The Grapes of Wrath tells the story of hundreds of thousands of farmers that are expelled from their land during the 30s, after the crack of 1929 and the climatic adversities of the Dust Bowl. These peasants and their families are forced to emigrate from Oklahoma to California where great job opportunities are advertised for collecting fruits, mainly grapes. The novel alternates the story of the Joad family on their journey from Oklahoma to California in search of work, with somewhat more abstract episodes that perfectly draw the context in which this story takes place. The Garlic Ballads describes a story where the communist government has encouraged farmers to plant great fields of garlic. They obey and, after a great effort harvesting and the payment of high taxes, they discover that the Government warehouses are full of garlic and they cannot sell theirs. Peasants of Paradise County sink even more in the misery in which they lived, they go on strikes and they suffer a very hard repression. In this novel we also find abstract scenes similar to those recreated by Steinbeck.
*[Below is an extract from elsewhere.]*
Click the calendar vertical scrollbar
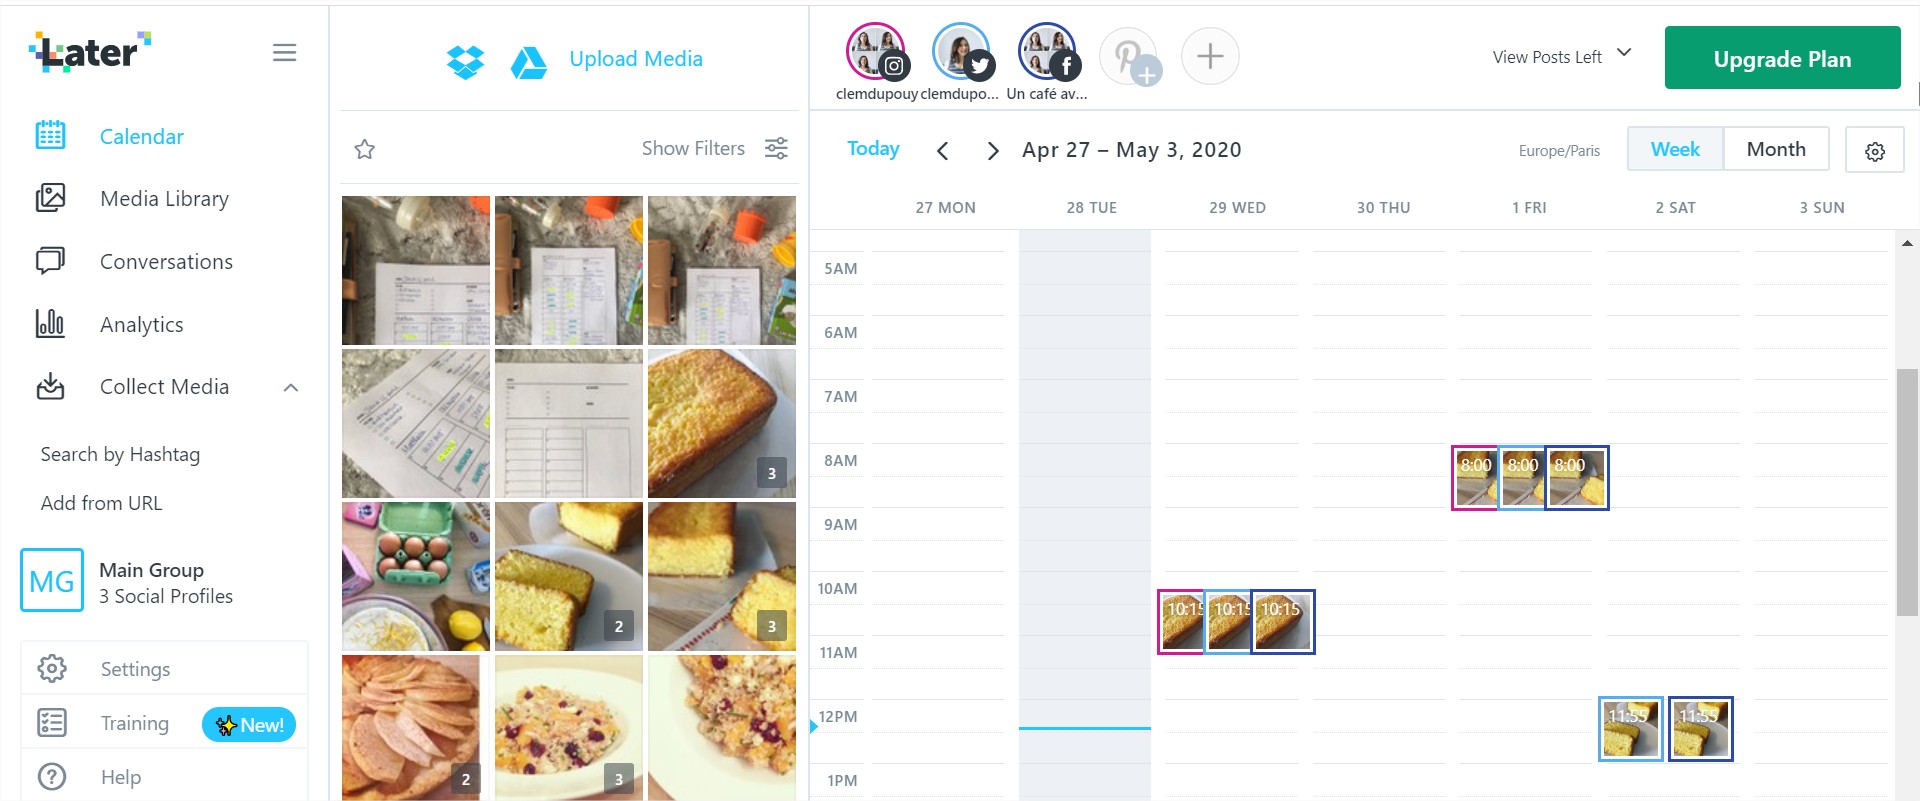This screenshot has width=1920, height=801. click(1907, 492)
Both novels also emphasize values of fraternity, cooperation and camaraderie represented by the peasants in opposition to the avarice of those who subject them. In this respect, we can observe the dichotomy between rural and urban that will be studied in depth by Urban Sociology, and specifically the Chicago School, that was born around this time (20s and 30s). This dichotomy is often expressed through a very direct narrative with explicit violence described with great virtuosism and lyricism.



Image extracted from the movie Grapes or Wrath by John Ford



Although we do not know what happens to the main characters after the conclusion of these two novels (the Joad family or the family of Gao Yang), we can try to imagine. In the case of the United States, approximately half a million people moved from Oklahoma, Texas and Arkansas to California, although most were peasants, there were also people from cities who moved because of the economic crisis of the of 29. Many of these people had to settle in camps along roads. With the advent of World War II, many enlisted in the army and others found jobs in factories. In China's case, the government's great effort to establish zones of economic development in the country focusing economic efforts on large cities and their peripheries, forced many peasants to move to big cities in search of new opportunities.
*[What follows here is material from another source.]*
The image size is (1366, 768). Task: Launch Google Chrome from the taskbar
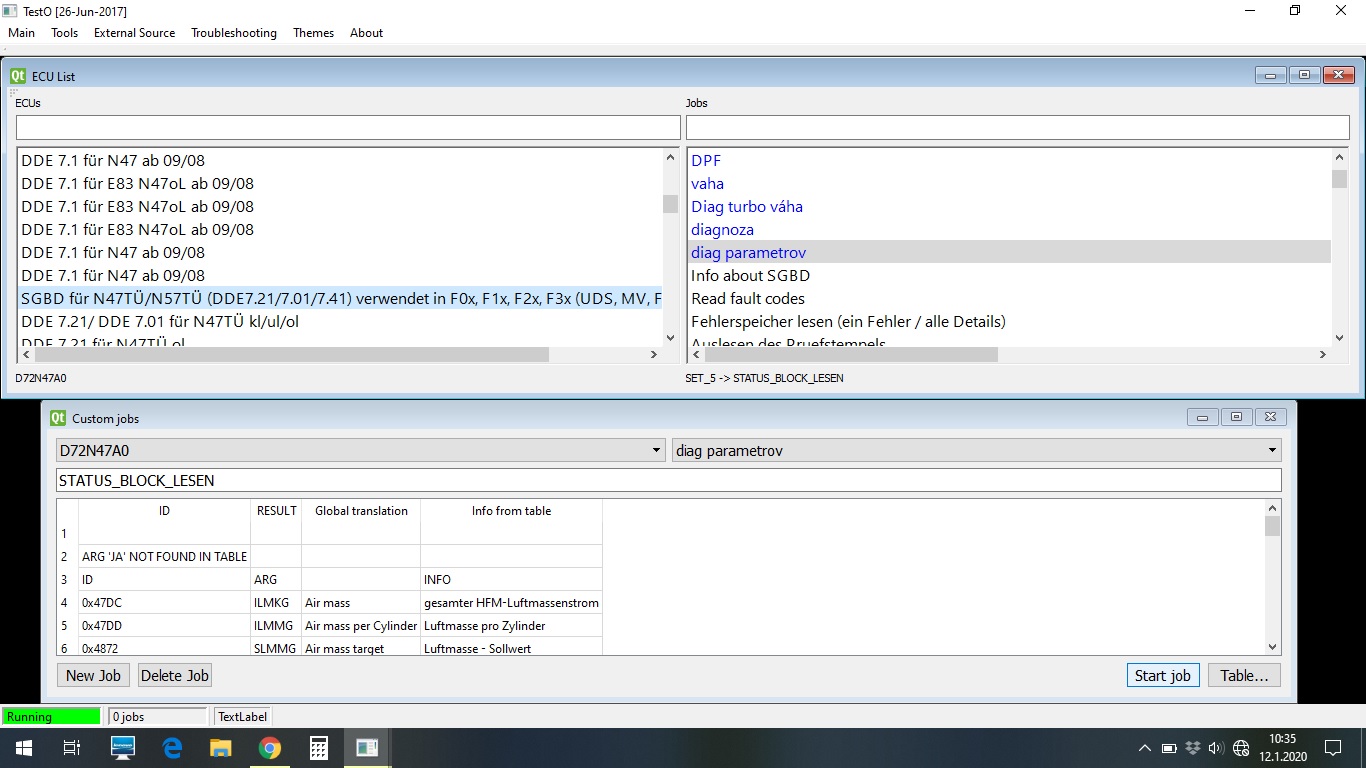[269, 748]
The clear consequence of these two phenomena is a dramatic rural exodus. If we look at these two graphs, it is interesting to verify the growth of the urban population experienced in both countries from the date of publication of both books (red dashed line).
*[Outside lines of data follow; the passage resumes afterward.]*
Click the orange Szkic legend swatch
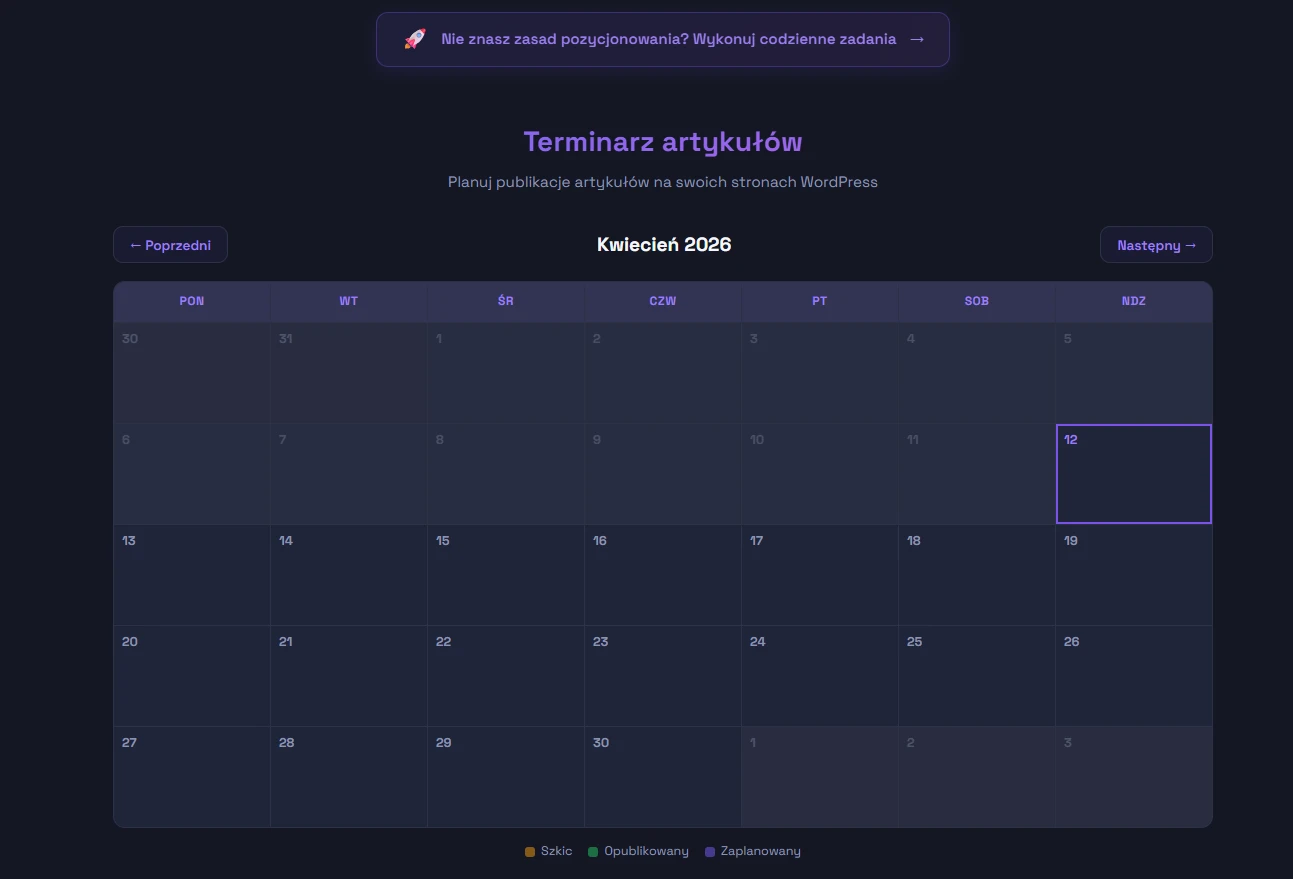Viewport: 1293px width, 879px height. pyautogui.click(x=530, y=852)
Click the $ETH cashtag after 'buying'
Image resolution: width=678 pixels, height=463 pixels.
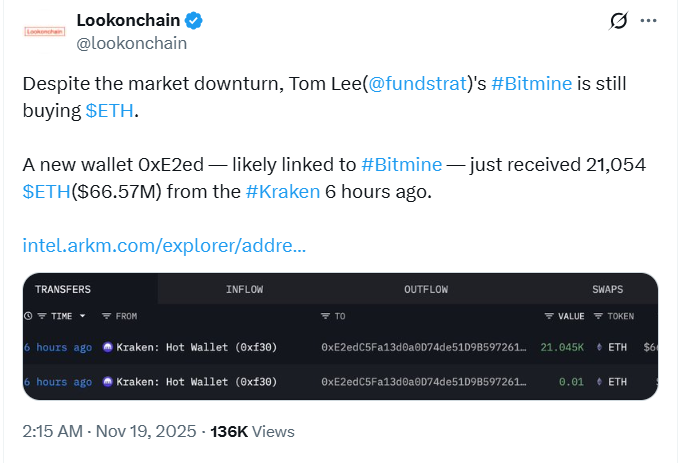pyautogui.click(x=109, y=111)
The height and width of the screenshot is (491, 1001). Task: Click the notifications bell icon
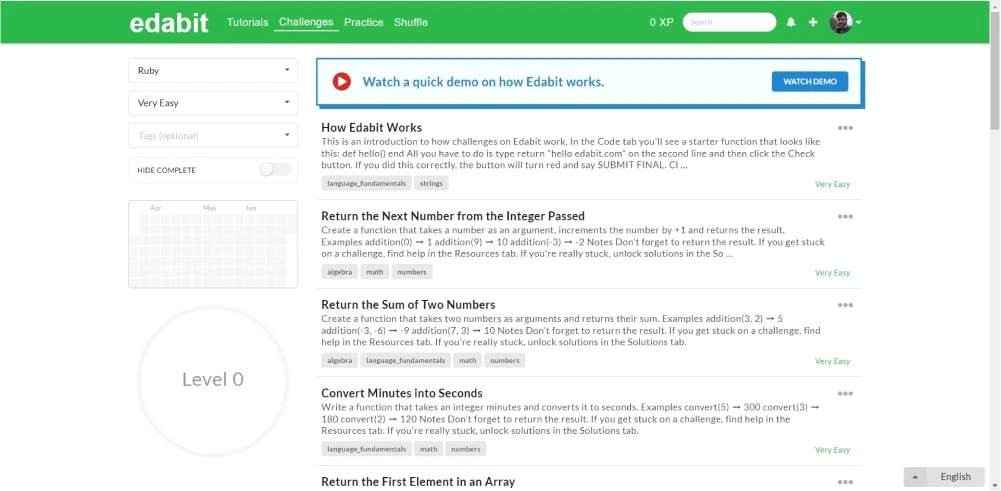click(x=791, y=22)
Chart showing urban migration in EEUU: US Census Bureau - Chart showing urban migration in China: IMF 2010



This flow of immigrants to large cities led to a confrontation between social classes resulting in marginalization. Oklahoma "Okies" have been contemptuously labeled for decades. In California, especially during the 1930s, the police established strong boundaries to prevent immigrants from entering large cities, and these were forced to camp in controlled areas. The case of China is similar, because there is a system based on the Hukou, whereby immigrants in large cities do not enjoy the rights of "legitimate citizens". This system, which was created in Mao Zedong era to control the rural flow to the cities, collides today with an unprecedented migration initiated with the policy of open doors in 1978.


One of the consequences of this migration and the revival of the United States after World War II is the suburban culture in California. David Harvey talks in numerous books and lectures about how economic crises have been resolved throughout history through urbanization processes, using the example of the post-war years in the EEUU, with the proliferation and explosion of the suburbs in this state.


The result is a city that is not for citizens. As early as the 1960s, Jane Jacobs in The Death and Life of Great American Cities criticized this type of urbanism that rejects the city, through fragmentation, separation of uses, destruction of communities and creation of unnatural urban spaces, defending a more organic and inclusive urbanism.



Levittown, early 50s via Flickr user markgregory



Harvey also speaks of this phenomenon in China when during the economic crisis started in 2007, the country transferred the jobs lost due to the lack of exports in the construction sector.



Residential developments. Outskirts ofTangu (China)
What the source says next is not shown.